Calls for

papers ESSoS 2017

Paper submission: Friday, February 24, 2017
(anywhere on earth, firm)
Paper acceptance notification: Tuesday, April 18, 2017
Artifact evaluation submission: Friday, April 21, 2017
Poster submission: Tuesday, April 25, 2017
Poster acceptance notification: Friday, April 28, 2017
Camera-ready: Friday, May 12, 2017

More info on topics, submission and format

NEWS

June 8, 2017
The ESSoS Doctoral symposium has been cancelled.

May 23, 2017
Paper submission deadline for Doctoral symposium extended until 29 May, 2017

May 19, 2017
The ESSoS'17 detailed programme is available

May 9, 2017
Registration is now enabled.

April 18, 2017
Doctoral Symposium Call for Papers is online

February 23, 2017
Please note that submissions are single blind (i.e., author names are on the paper, reviewers stay anonymous)

November 21, 2016
Call for papers is online

July 27, 2016
The ESSoS 2017 website has been set up.

ESSoS and DIMVA will be co-located events.

 

Context and motivation

Trustworthy, secure software is a core ingredient of the modern world.

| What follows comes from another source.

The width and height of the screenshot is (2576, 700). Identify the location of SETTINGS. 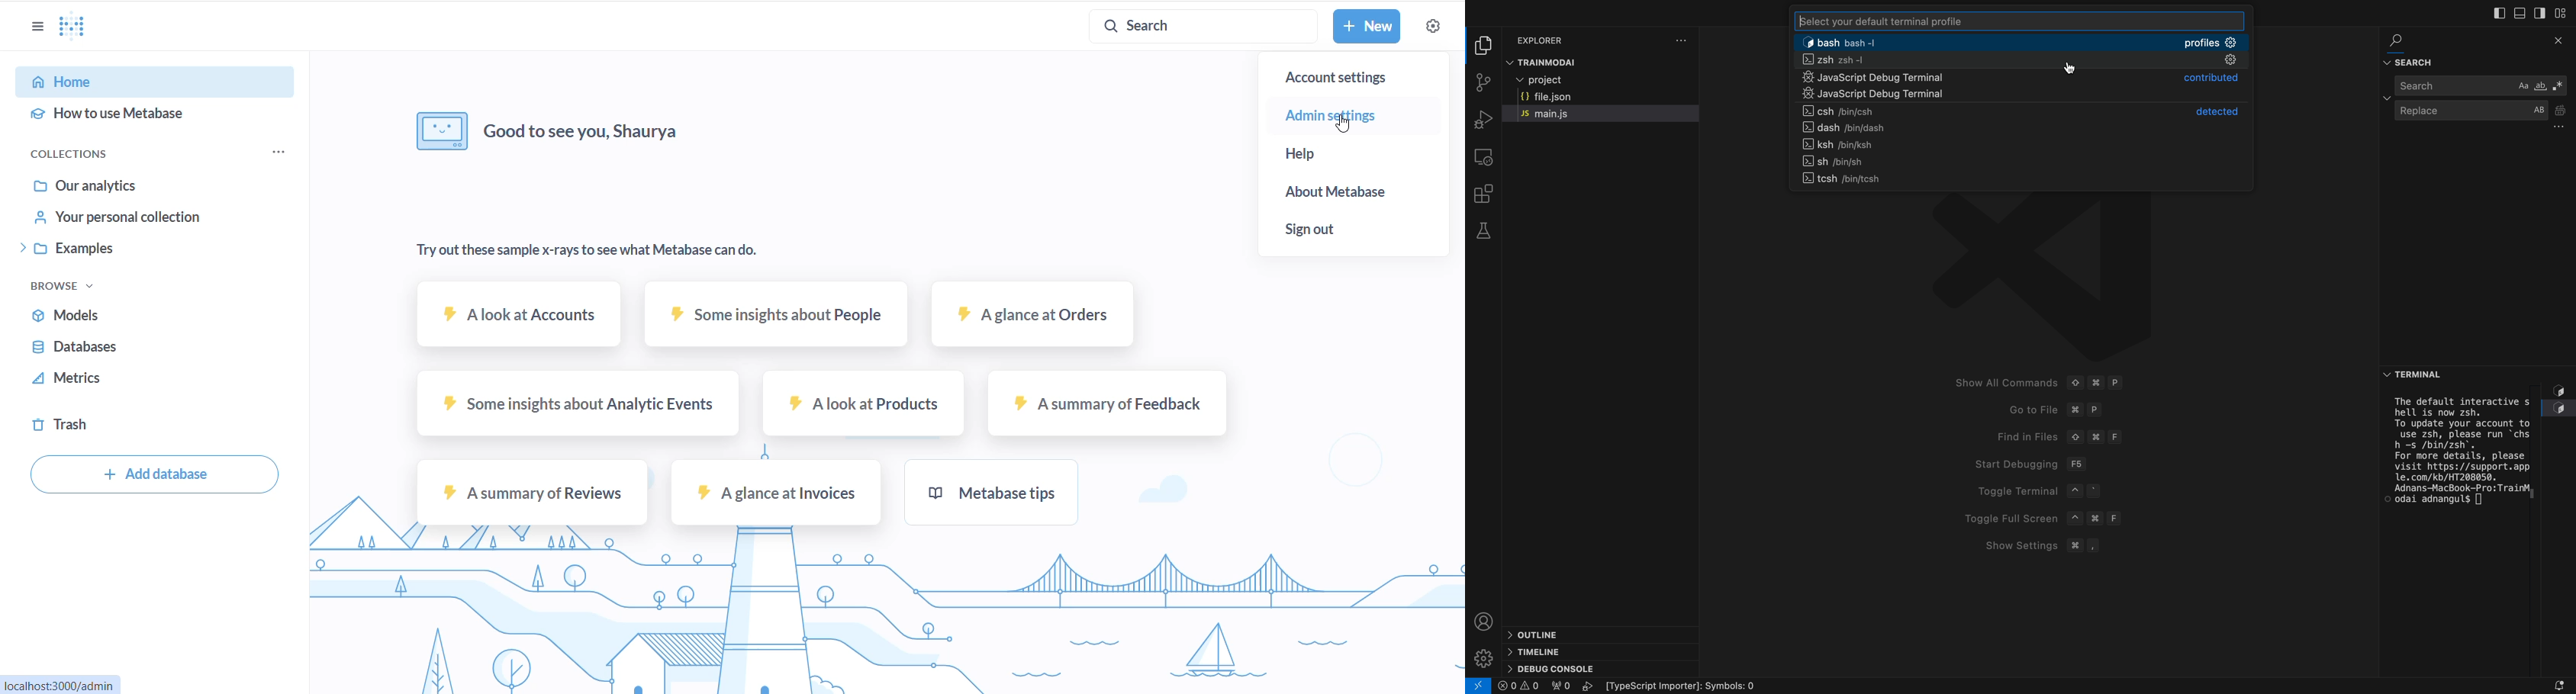
(1432, 27).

Hostile, networked environments, like the Internet, can allow vulnerabilities in software to be exploited from anywhere. To address this, high-quality security building blocks (e.g., cryptographic components) are necessary, but insufficient. Indeed, the construction of secure software is challenging because of the complexity of modern applications, the growing sophistication of security requirements, the multitude of available software technologies and the progress of attack vectors. Clearly, a strong need exists for engineering techniques that scale well and that demonstrably improve the software's security properties.

 

Goal and setup

The goal of this symposium, which will be the ninth in the series, is to bring together researchers and practitioners to advance the states of the art and practice in secure software engineering. Being one of the few conference-level events dedicated to this topic, it explicitly aims to bridge the software engineering and security engineering communities, and promote cross-fertilization. The symposium will feature two days of technical program. In addition to academic papers, the symposium encourages submission of high-quality, informative industrial experience papers about successes and failures in security software engineering and the lessons learned. Furthermore, the symposium also accepts short idea papers that crisply describe a promising direction, approach, or insight.